15. The non-transitory computer-readable medium of claim 14, wherein the trampoline code template is installed in the operating system kernel at compile time.

16. The non-transitory computer-readable medium of claim 14, wherein the learning mode is operative in response to an epoch event that occurs once every sixty seconds.

17. The non-transitory computer-readable medium of claim 14, wherein the update mode is operative in response to an epoch event that occurs once every second.

18. The non-transitory computer-readable medium of claim 14, wherein the trampoline code has fallback code which allows the trampoline code to operate as an indirect call.

19. The non-transitory computer-readable medium of claim 14, wherein the trampoline code has fallback code which allows the trampoline code to operate as a retpoline, which is a return trampoline that prevents speculative execution until the destination branch address of the indirect call is determined.

20. The non-transitory computer-readable medium of claim 14, wherein the trampoline code has an expansion mode which allows the trampoline code to access a list of destination branch addresses as possible branch addresses.

Description

BRIEF DESCRIPTION OF THE DRAWINGS

(1) FIG. 1A depicts an example system whose CPUs may have these vulnerabilities.

(2) FIG. 1B depicts the architecture of the CPUs in more detail.

(3) FIG. 2 depicts a flow of operations for a call to a retpoline.

(4) FIG. 3 depicts a flow of operations for indirect call promotion.

(5) FIG. 4A depicts a flow of operations for inline jump switch (IJS), in an embodiment.

(6) FIG. 4B depicts the target(mode) function, in an embodiment.

(7) FIG. 5 depicts a flow of operations for an outline jump switch (OJS), in an embodiment.

(8) FIG. 6A depicts an example hash table, in an embodiment.

(9) FIG. 6B depicts a flow of operations for IJS and OJS switch type learning, in an embodiment.

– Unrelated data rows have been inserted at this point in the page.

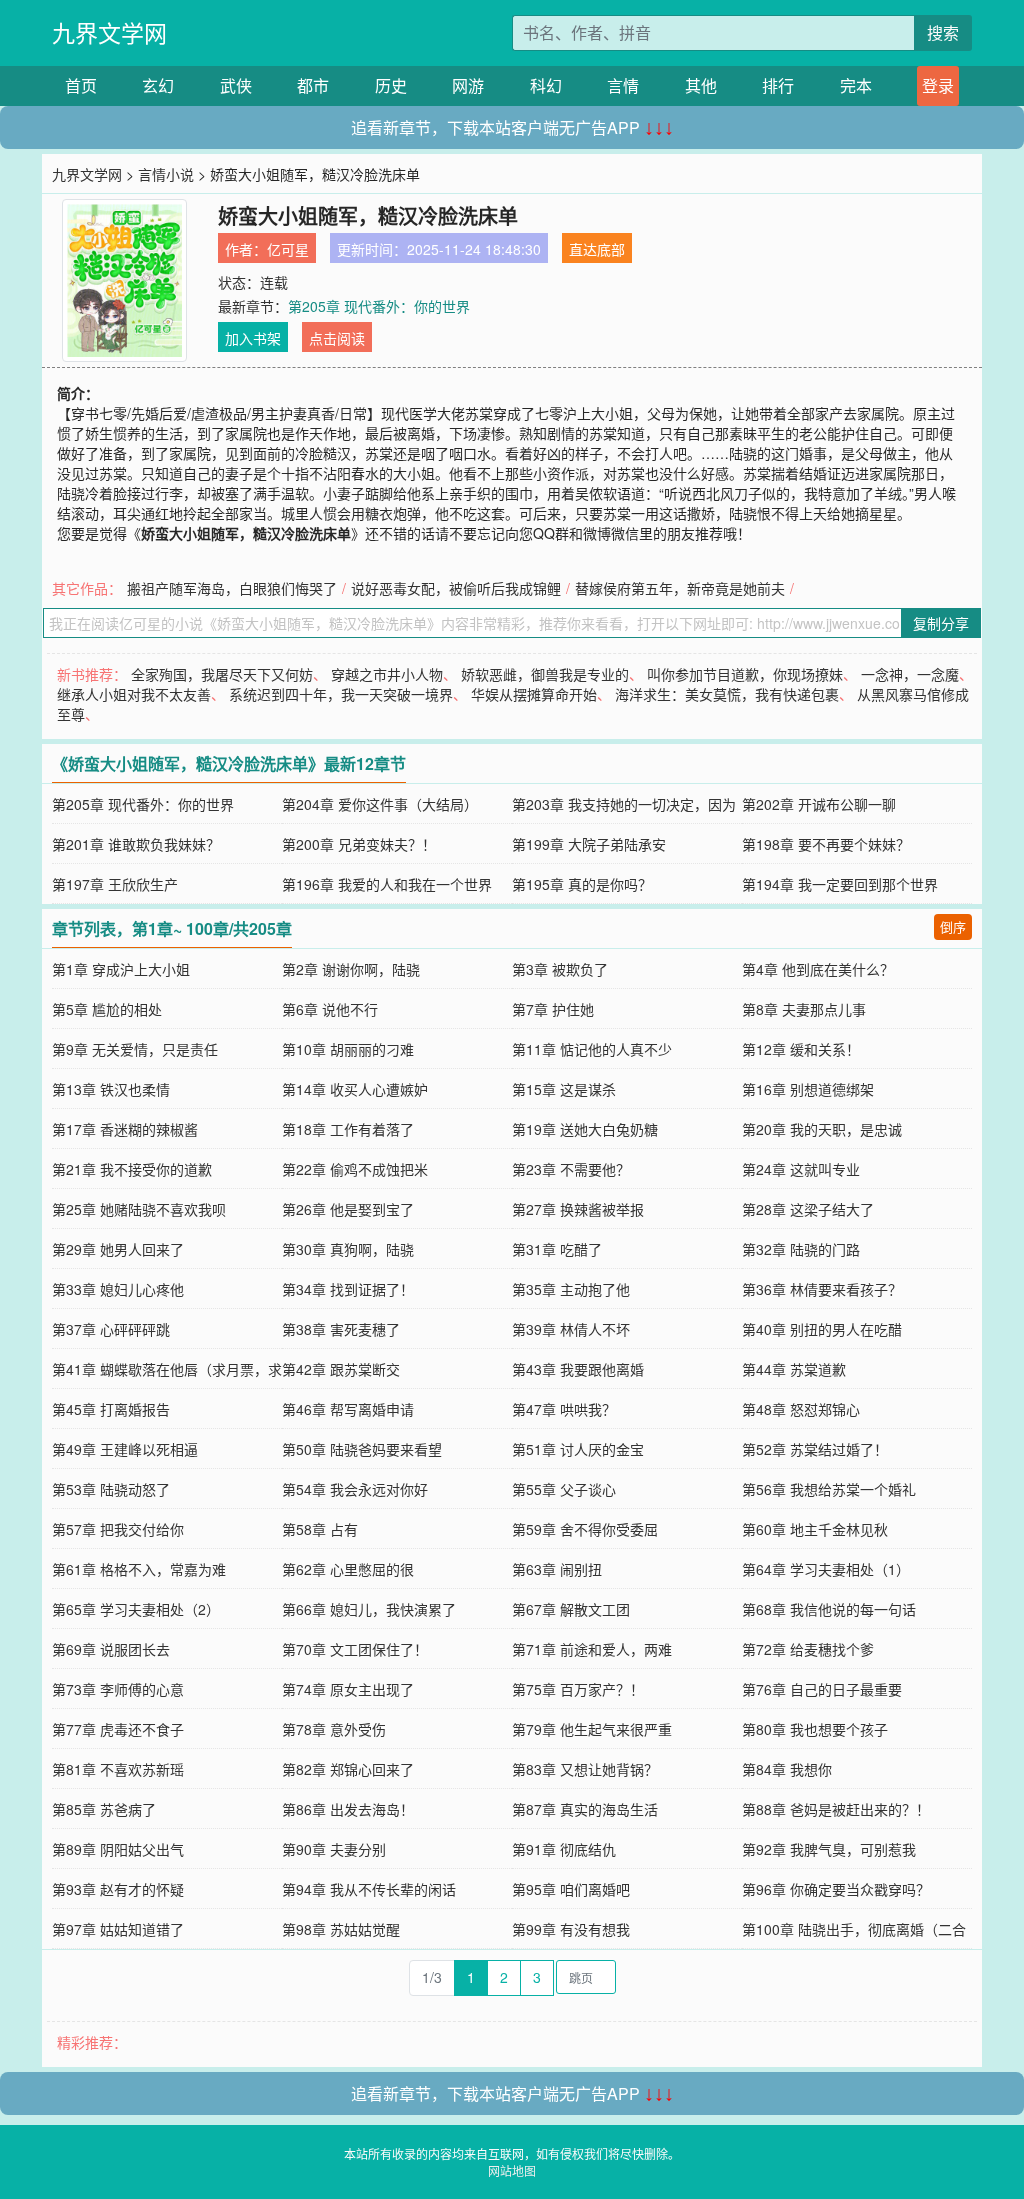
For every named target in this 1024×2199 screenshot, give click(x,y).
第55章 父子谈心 (564, 1489)
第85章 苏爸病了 (104, 1809)
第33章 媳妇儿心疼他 (118, 1289)
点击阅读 (337, 338)
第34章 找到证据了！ (348, 1289)
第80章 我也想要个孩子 (815, 1729)
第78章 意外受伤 (334, 1729)
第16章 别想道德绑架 (808, 1089)
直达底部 (597, 249)
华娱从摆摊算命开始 (534, 694)
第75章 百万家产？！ (578, 1689)
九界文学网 (109, 32)
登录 (938, 85)
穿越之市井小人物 (387, 674)
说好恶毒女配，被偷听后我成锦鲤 (456, 588)
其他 (701, 85)
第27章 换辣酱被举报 (578, 1209)
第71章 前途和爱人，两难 (592, 1649)
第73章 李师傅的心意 (118, 1689)
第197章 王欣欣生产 (115, 884)
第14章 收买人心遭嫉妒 (355, 1089)
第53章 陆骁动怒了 (111, 1489)
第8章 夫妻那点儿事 (804, 1009)
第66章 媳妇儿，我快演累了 (369, 1609)
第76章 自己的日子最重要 (822, 1689)
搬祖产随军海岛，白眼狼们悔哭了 (232, 588)
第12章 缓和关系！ (801, 1049)
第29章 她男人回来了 (118, 1249)
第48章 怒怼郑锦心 (801, 1409)
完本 (856, 85)
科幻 (546, 85)
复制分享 (941, 623)
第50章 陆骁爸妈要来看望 (362, 1449)
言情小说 (166, 174)
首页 (81, 85)
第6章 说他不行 (330, 1009)
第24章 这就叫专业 (801, 1169)
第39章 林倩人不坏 (571, 1329)
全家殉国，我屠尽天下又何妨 (222, 674)
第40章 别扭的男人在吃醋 (822, 1329)
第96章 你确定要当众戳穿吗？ (836, 1889)
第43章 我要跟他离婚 (578, 1369)
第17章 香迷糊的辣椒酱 (125, 1129)
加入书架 (253, 338)
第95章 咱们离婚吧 (571, 1889)
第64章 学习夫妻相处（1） (826, 1569)
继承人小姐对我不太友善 (134, 694)
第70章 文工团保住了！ (355, 1649)
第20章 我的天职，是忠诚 (822, 1129)
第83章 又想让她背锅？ (585, 1769)
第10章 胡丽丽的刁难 (348, 1049)
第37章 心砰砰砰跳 (111, 1329)
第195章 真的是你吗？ (582, 884)
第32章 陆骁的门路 (801, 1249)
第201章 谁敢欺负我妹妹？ (136, 844)
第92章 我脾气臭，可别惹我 (829, 1849)
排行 (778, 85)
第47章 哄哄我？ (564, 1409)
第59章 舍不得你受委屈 (585, 1529)
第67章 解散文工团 (571, 1609)
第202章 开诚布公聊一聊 (819, 804)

(10) FIG. 7 depicts a flow of operations for IJS and OJS switch type learning policy, in an embodiment.

(11) FIG. 8 depicts a flow of operations for an IJS and OJS update, in an embodiment.

(12) FIG. 9 depicts a flow of operations for the update function used in FIG. 8, in an embodiment.

(13) FIG. 10A depicts a flow of operations for patching the operating system kernel, in an embodiment.

(14) FIG. 10B depicts a flow of operations for phase 1 of patching the operating system kernel, in an embodiment.

(15) FIG. 10C depicts a flow of operations for phase 2 of patching the operating system kernel, in an embodiment.

(16) FIG. 10D depicts a flow of operations for phase 3 of patching the operating system kernel, in an embodiment.

(17) FIG. 10E depicts a flow of operations for checking an interruption while patching the operating system kernel, in an embodiment.

(18) FIG. 11 depicts a flow of operations for a plug-in for an operating system compiler, in an embodiment.

DETAILED DESCRIPTION

(19) One or more embodiments described below provide jump switches, which avoid the problems with both retpolines and indirect promotion and other mitigation measures. Jump switches are code fragments, which serve as trampolines for indirect calls, where trampolines are code fragments that redirect the CPU to a different code path. Jump switches are Spectre-aware in that if a jump switch cannot promote an indirect call, then the jump switch falls back to a mitigated indirect call, such as a retpoline or hardware or microcode that provides protection.

(20) Embodiments of jump switches include an inline jump switch (IJS) and an outline jump switch (OJS). The IJS is optimized for code size and covers most of the use cases. The OJS is used when the indirect branch has multiple target addresses, thus extending the capabilities of the IJS.

(21) FIGS. 4A, 4B and 5 describe a flow of operations for both an inline jump switch (IJS) and an outline jump switch (OJS).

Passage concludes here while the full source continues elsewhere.